## Work to complete
Render the lines of the material between the line containing "Where should I click to: Mark" and the line containing "point(363,298)", inclusive, as a JSON list of strings with one string per line and blank lines omitted.
— start of Records for processing —
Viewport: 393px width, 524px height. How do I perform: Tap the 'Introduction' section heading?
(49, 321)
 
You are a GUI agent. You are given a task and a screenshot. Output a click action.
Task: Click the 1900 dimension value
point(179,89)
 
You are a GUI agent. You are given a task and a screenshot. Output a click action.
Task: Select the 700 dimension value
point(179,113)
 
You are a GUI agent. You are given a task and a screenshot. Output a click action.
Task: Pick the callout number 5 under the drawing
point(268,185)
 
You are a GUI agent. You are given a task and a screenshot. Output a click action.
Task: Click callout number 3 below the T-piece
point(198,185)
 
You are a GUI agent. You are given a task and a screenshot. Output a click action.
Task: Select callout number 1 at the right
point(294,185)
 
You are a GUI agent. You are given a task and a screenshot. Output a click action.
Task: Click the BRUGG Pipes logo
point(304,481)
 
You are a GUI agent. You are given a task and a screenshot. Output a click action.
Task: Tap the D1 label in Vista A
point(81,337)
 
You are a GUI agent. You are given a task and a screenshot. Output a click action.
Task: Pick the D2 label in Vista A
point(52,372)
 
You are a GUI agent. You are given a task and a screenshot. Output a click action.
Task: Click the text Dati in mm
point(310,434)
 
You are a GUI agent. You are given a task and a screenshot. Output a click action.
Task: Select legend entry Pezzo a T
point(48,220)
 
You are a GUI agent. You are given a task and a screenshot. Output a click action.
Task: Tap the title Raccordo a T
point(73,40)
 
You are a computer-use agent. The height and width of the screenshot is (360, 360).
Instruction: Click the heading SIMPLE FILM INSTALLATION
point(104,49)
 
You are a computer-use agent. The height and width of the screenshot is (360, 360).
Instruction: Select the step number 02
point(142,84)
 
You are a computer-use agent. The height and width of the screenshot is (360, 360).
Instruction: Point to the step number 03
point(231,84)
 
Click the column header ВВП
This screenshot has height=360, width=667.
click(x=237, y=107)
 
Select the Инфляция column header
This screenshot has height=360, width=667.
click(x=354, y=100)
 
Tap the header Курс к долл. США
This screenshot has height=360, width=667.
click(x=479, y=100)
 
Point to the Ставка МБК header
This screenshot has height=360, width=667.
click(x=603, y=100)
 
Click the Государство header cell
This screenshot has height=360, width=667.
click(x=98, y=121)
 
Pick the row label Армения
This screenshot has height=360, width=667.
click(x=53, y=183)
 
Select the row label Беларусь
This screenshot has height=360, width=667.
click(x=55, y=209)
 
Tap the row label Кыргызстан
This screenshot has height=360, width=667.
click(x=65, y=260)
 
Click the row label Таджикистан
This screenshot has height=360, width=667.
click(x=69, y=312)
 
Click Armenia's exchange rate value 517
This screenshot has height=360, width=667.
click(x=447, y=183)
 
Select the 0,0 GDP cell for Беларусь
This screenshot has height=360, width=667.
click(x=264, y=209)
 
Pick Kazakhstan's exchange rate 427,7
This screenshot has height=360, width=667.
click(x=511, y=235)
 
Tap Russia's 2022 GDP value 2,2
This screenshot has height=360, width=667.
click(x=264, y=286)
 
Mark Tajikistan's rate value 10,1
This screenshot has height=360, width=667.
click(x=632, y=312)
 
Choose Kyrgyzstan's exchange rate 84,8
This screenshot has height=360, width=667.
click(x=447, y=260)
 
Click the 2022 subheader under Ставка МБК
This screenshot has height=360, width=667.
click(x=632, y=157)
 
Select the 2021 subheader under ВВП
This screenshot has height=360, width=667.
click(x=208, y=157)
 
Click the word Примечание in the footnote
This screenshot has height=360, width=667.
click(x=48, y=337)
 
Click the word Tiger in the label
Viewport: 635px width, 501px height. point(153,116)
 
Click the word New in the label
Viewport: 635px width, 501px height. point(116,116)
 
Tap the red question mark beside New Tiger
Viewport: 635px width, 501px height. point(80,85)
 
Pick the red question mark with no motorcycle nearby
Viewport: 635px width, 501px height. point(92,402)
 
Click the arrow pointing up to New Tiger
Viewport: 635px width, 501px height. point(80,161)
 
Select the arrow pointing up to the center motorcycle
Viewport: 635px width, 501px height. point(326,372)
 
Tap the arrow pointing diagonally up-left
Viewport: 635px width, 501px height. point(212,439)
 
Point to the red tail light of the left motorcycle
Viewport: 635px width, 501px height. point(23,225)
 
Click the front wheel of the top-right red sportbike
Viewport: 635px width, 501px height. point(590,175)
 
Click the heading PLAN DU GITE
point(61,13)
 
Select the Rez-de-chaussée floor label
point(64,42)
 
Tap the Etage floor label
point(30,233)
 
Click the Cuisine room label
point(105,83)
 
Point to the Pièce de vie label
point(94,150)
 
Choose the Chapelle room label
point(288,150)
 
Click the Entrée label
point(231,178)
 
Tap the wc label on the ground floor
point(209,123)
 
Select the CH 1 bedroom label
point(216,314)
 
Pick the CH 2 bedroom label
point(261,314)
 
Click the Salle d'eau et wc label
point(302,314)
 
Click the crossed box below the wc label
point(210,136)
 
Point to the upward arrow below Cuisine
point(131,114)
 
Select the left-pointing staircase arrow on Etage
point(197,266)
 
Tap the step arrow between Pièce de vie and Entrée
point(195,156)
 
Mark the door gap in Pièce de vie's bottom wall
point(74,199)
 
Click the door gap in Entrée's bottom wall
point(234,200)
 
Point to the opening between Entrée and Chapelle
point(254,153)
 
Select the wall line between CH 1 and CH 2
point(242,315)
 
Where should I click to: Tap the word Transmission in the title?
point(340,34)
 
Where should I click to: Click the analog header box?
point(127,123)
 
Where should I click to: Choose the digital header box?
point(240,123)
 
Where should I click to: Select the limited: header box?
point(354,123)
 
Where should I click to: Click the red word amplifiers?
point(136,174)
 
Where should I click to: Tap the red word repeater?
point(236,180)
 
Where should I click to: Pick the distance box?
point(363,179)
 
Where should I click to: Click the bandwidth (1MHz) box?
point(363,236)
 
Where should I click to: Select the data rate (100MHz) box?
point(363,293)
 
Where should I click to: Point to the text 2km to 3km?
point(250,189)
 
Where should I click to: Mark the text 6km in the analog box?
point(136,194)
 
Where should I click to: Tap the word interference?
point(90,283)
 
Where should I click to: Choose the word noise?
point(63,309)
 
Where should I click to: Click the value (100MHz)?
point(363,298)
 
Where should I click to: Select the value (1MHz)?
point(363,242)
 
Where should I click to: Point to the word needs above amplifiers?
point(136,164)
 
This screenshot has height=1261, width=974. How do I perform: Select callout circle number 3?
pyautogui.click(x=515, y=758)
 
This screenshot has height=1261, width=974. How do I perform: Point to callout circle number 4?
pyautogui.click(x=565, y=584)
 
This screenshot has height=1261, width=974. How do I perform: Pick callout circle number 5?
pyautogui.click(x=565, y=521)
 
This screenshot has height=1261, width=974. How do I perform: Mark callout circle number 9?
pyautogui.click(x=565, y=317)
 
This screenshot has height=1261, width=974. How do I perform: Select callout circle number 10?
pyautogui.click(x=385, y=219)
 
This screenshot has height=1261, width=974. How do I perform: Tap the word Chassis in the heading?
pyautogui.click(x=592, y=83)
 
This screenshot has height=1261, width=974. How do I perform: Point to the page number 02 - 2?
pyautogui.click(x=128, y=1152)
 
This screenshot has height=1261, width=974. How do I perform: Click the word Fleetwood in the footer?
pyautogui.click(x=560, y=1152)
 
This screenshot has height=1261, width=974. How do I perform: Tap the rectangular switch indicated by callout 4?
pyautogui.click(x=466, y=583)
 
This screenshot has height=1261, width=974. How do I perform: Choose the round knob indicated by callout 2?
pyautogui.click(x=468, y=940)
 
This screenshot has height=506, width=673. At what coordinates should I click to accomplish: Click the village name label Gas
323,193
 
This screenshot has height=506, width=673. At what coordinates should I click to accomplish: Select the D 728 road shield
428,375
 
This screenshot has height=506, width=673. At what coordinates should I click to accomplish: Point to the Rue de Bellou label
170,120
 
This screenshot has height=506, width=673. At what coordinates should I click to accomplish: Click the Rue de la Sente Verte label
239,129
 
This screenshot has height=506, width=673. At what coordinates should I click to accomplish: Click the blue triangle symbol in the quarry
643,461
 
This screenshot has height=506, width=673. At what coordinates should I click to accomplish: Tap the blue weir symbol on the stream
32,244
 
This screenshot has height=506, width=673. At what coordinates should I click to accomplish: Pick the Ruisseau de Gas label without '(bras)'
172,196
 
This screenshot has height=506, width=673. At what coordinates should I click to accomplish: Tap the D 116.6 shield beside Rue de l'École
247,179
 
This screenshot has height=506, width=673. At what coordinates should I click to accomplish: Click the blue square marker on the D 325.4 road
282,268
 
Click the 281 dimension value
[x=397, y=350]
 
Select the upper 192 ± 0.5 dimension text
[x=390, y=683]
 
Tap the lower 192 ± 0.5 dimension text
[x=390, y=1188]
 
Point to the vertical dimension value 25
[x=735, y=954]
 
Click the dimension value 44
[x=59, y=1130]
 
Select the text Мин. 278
— end of Records for processing —
## Response
[
  "Where should I click to: Mark the text 6km in the analog box?",
  "point(136,194)",
  "Where should I click to: Tap the word interference?",
  "point(90,283)",
  "Where should I click to: Choose the word noise?",
  "point(63,309)",
  "Where should I click to: Click the value (100MHz)?",
  "point(363,298)"
]